What is needed is an exact transcription of every record, minus the pictures.
Segment Start: Stored data
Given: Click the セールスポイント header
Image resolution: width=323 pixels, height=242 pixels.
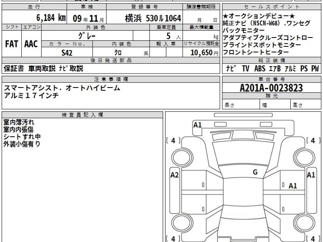Looking at the screenshot, I should click(271, 7).
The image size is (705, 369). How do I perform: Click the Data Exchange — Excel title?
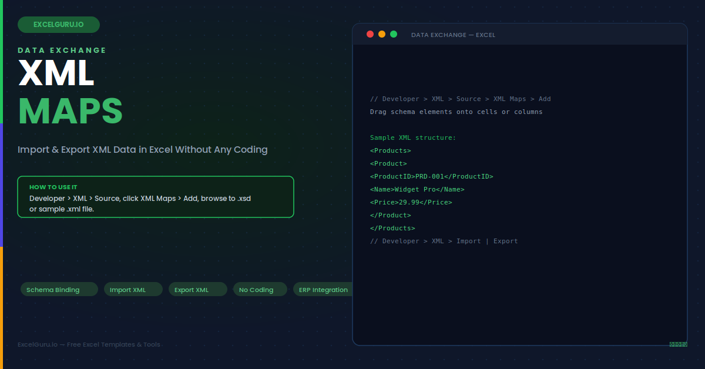453,35
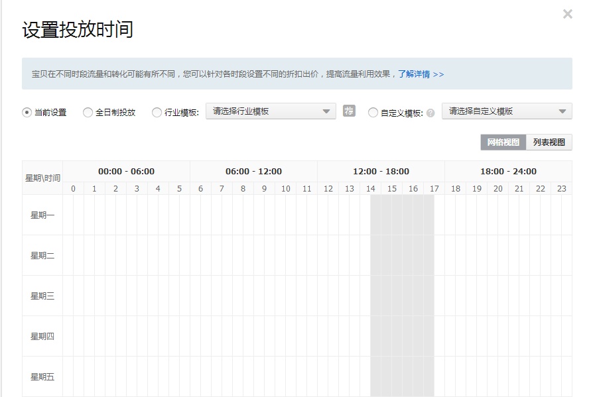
Segment End: Stored data
> Result below:
Given: Click the セールスポイント header
Image resolution: width=323 pixels, height=242 pixels.
Looking at the screenshot, I should click(271, 7).
The image size is (705, 369). How do I perform: Click the Data Exchange — Excel title?
453,35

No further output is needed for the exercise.